The Covid toll reached 177 in state on Sunday after nine patients, including three from East Singhbhum and two from Ranchi, died during treatment, figures released by the National Health Mission (NHM) stated.
East Singhbhum, the 2nd worst-affected district in Jharkhand, has already reported 66 Covid deaths, which is more than 35 per cent of the total casualty count in state. Ranchi, which has the highest number of active cases, has reported 31 deaths so far as per government data.
As many as 530 fresh cases of infection surfaced in state on Sunday, taking Jharkhand's Covid tally to 18156. However, state's Covid recovery rate touched 50 per cent on Sunday as 607 patients were discharged from hospital after recovering from the infection. Jharkhand's recovery rate had nosedived below 35 per cent in July, when cases skyrocketed and relatively fewer recoveries were reported, health officials said.
On Sunday out of 5182 samples collected, 4953 samples were tested and 530 were found to be positive. The total number of recoveries in State surpassed the count of active cases on Sunday. As per NHM bulletin, as many as 8998 people have recovered so far and 8981 are infected by SARS-CoV-2 virus in Jharkhand.
As per government figures, Garhwa reported 85 fresh cases on Sunday, the highest among all districts. Ranchi, which has been witnessing triple-digit-spike in cases every day lately, reported 71 fresh cases of infection on Sunday, while East Singhbhum reported 48 cases.
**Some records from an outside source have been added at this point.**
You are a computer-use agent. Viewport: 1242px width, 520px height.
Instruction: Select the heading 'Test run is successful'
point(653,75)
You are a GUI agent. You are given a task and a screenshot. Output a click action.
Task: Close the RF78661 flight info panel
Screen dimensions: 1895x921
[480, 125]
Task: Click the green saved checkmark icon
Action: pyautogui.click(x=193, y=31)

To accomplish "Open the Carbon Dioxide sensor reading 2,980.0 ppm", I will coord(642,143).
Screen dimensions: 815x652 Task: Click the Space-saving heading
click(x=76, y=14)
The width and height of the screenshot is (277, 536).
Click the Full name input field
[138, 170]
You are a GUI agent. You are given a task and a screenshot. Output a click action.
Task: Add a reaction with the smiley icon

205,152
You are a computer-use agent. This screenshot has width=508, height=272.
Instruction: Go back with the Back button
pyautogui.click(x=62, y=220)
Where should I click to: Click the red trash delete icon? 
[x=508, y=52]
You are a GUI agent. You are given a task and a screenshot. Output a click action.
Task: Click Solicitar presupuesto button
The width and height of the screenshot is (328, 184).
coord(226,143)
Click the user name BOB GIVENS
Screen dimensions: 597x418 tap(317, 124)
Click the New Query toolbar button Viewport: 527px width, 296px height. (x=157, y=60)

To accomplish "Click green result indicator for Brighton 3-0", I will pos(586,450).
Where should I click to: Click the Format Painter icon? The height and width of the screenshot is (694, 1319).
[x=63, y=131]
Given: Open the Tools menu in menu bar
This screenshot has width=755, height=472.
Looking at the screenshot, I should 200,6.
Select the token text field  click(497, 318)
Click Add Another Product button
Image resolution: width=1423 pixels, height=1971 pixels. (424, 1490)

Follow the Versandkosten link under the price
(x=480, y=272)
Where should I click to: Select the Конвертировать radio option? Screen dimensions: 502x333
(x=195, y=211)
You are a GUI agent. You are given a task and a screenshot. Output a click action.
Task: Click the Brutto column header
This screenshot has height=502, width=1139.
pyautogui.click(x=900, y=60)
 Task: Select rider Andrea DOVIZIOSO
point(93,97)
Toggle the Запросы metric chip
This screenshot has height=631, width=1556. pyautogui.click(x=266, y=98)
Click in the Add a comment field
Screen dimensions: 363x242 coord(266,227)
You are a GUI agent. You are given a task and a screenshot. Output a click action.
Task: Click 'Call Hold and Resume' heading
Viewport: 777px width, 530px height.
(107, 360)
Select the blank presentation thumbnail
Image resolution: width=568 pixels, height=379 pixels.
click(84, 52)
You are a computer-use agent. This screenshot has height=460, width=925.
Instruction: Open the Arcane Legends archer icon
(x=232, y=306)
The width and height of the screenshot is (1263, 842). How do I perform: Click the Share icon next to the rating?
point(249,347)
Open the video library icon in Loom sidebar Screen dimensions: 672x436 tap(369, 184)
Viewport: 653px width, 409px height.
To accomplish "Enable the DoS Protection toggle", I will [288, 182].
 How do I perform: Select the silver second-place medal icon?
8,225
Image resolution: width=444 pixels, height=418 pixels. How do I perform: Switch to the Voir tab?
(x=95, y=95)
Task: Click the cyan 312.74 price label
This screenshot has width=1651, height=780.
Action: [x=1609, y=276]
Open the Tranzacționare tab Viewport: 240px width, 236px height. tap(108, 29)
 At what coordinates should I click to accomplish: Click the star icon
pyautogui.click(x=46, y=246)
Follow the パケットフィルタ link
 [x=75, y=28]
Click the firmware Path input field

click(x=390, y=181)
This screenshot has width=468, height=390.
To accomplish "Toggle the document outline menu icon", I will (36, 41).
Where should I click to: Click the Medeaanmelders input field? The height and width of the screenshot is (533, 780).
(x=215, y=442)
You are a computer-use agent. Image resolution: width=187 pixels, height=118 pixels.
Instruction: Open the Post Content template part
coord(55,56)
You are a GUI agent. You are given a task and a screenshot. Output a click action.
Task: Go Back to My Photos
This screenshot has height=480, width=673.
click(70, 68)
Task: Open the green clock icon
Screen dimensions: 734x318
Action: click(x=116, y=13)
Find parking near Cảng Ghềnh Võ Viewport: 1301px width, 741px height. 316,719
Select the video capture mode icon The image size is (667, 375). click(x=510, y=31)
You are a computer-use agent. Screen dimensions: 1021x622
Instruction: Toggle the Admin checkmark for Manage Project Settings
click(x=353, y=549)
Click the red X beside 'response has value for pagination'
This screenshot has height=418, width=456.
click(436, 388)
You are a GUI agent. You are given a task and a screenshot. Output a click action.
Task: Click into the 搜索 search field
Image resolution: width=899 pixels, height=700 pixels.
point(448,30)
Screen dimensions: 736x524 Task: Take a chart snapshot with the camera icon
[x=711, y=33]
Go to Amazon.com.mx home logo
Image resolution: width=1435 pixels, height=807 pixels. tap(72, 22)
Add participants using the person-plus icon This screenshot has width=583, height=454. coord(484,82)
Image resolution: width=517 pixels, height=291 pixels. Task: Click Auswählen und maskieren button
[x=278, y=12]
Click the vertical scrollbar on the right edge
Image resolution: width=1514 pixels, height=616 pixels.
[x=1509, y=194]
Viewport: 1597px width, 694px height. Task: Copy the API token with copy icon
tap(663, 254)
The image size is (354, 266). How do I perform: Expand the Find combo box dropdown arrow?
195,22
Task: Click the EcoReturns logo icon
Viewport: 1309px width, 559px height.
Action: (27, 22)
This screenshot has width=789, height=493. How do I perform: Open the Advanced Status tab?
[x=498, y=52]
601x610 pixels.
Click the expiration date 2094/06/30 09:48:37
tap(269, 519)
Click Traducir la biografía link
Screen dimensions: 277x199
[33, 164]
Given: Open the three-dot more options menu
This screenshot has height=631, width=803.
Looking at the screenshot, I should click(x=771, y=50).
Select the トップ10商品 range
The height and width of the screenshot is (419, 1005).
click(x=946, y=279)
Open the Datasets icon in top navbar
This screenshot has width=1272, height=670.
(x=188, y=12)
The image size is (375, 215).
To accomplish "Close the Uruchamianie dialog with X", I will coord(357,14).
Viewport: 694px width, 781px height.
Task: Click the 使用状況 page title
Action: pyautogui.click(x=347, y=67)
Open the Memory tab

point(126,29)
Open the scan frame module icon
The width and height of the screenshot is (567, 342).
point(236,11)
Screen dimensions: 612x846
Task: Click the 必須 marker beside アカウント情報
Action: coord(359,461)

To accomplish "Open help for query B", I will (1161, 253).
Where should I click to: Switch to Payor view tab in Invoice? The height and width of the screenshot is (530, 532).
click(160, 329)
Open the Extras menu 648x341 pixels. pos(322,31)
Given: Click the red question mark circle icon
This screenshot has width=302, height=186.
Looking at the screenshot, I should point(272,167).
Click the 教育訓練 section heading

The tally in Ranchi was 3563 on Sunday. Meanwhile, Dhanbad became the third district to have over 1000 Covid cases after Ranchi and East Singhbhum. The tally in East Singhbhum was 2792 while in Dhanbad it was 1004.
On August 8 night, Ranchi topped the list after detecting a maximum of 412 cases, the highest ever single-day spike of any district. Besides, Giridih reported the second highest number of cases adding 286 patients.
Of the 14 deaths reported on Saturday, seven occurred in East Singhbhum’s Jamshedpur, four in Dhanbad and one each in Ranchi, Godda and Koderma districts.
The Centre on Saturday advised 13 districts including Ranchi across eight states and a Union territories to focus on ramping up testing and addressing delays in diagnosis results, flagging that the coronavirus disease case fatality rate in these regions was higher than the national average and that they contributed 14% of all deaths due to the disease in India.